(Screenshot grounding data)
════════════════

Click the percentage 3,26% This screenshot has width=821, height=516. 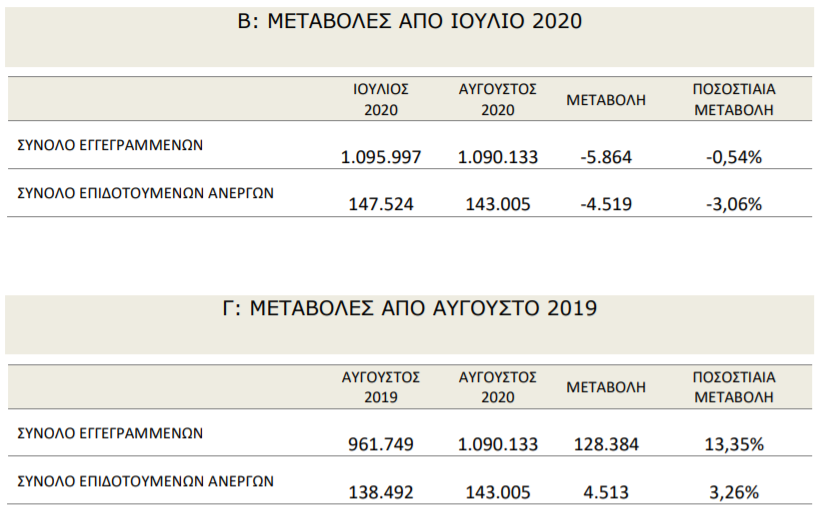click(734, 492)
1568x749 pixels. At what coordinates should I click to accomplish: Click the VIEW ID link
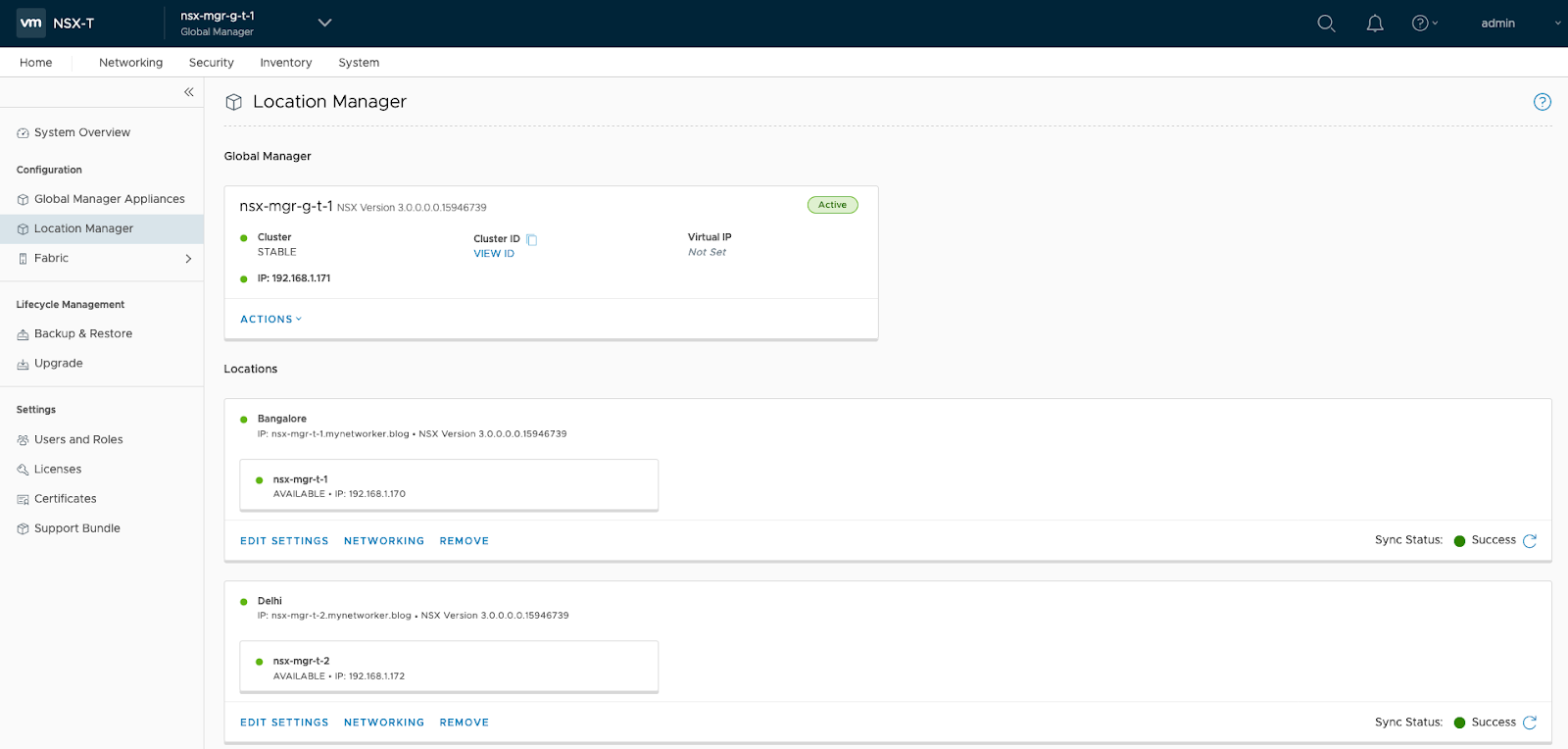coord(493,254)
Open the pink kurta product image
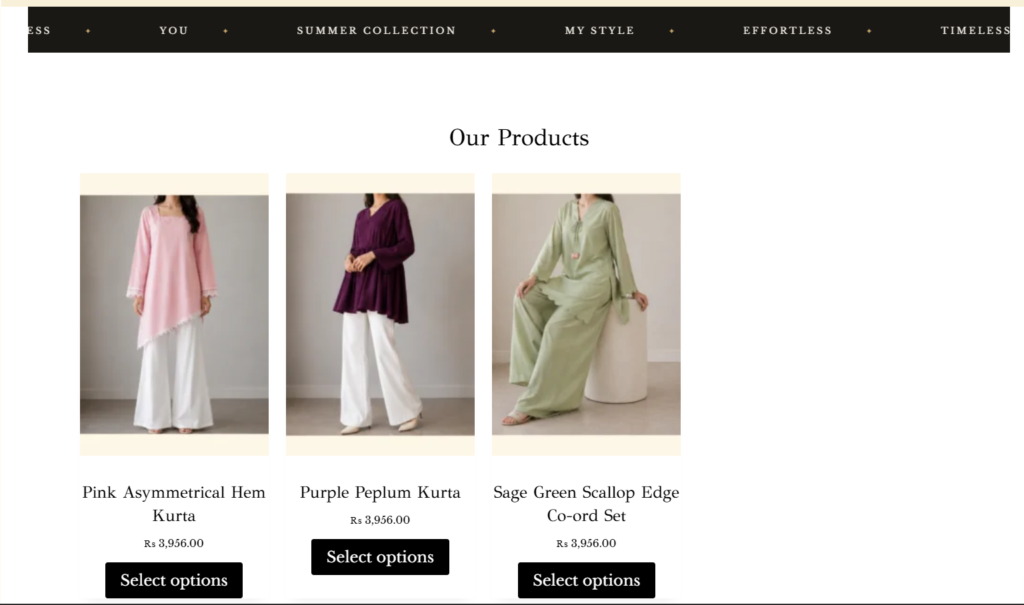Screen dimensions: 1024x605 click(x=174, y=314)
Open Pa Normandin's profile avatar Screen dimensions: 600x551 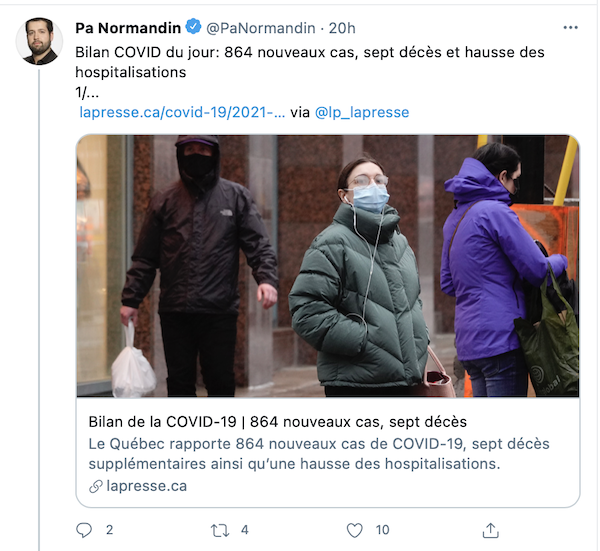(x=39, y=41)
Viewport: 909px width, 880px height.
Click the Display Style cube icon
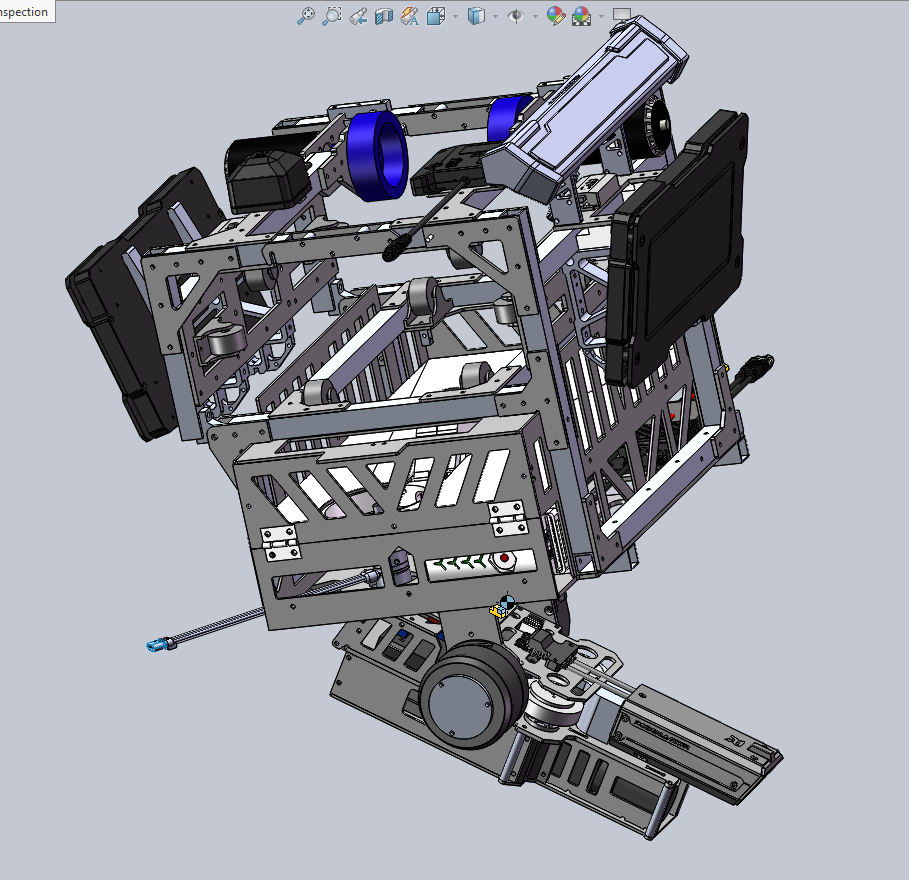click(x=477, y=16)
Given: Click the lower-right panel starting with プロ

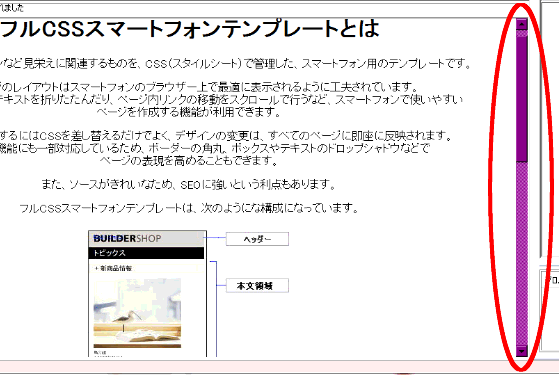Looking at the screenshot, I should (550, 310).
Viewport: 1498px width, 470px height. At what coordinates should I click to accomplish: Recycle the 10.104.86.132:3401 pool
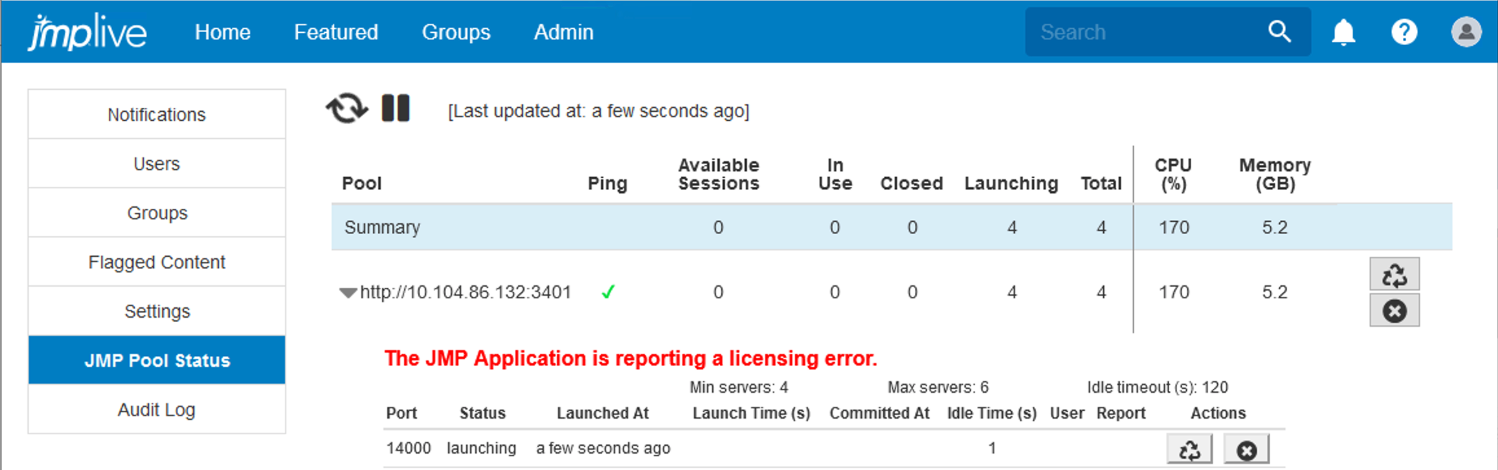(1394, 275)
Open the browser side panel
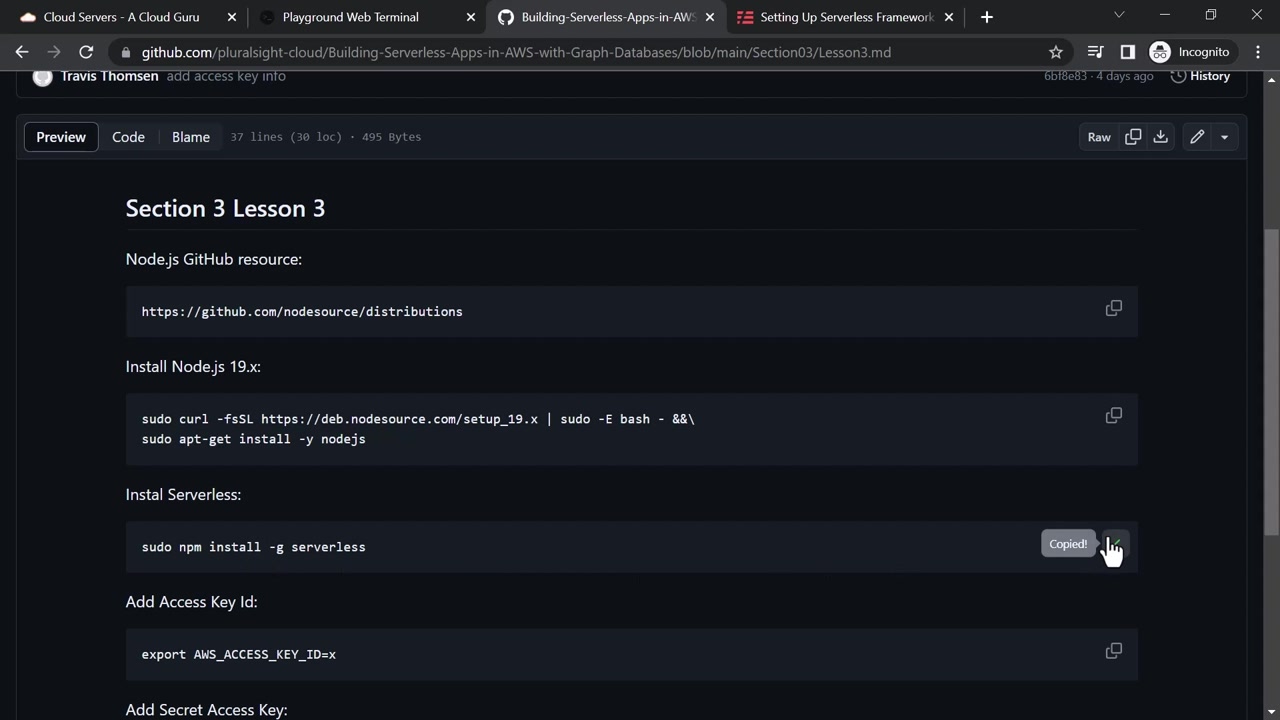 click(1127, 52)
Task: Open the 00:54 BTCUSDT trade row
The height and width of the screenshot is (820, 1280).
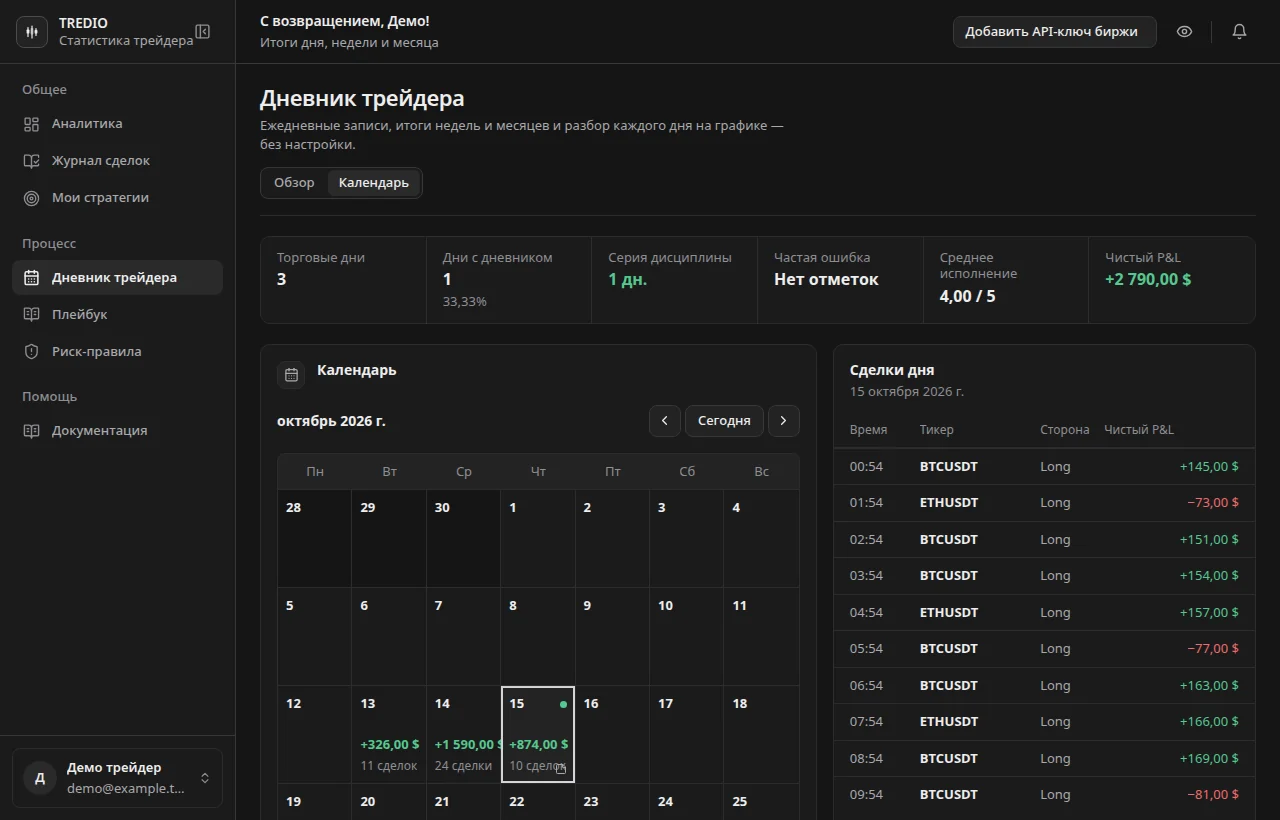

════════════════

Extract word for word every line from the line that contains "Viewport: 1498px width, 470px" to the final line of the data, both included, and nothing else; skip the pictures.

## The answer
Viewport: 1498px width, 470px height. At what coordinates should I click to accomplish: Recycle the 10.104.86.132:3401 pool
(1394, 275)
Open the browser side panel
 click(1127, 52)
Task: Open the 00:54 BTCUSDT trade row
The height and width of the screenshot is (820, 1280).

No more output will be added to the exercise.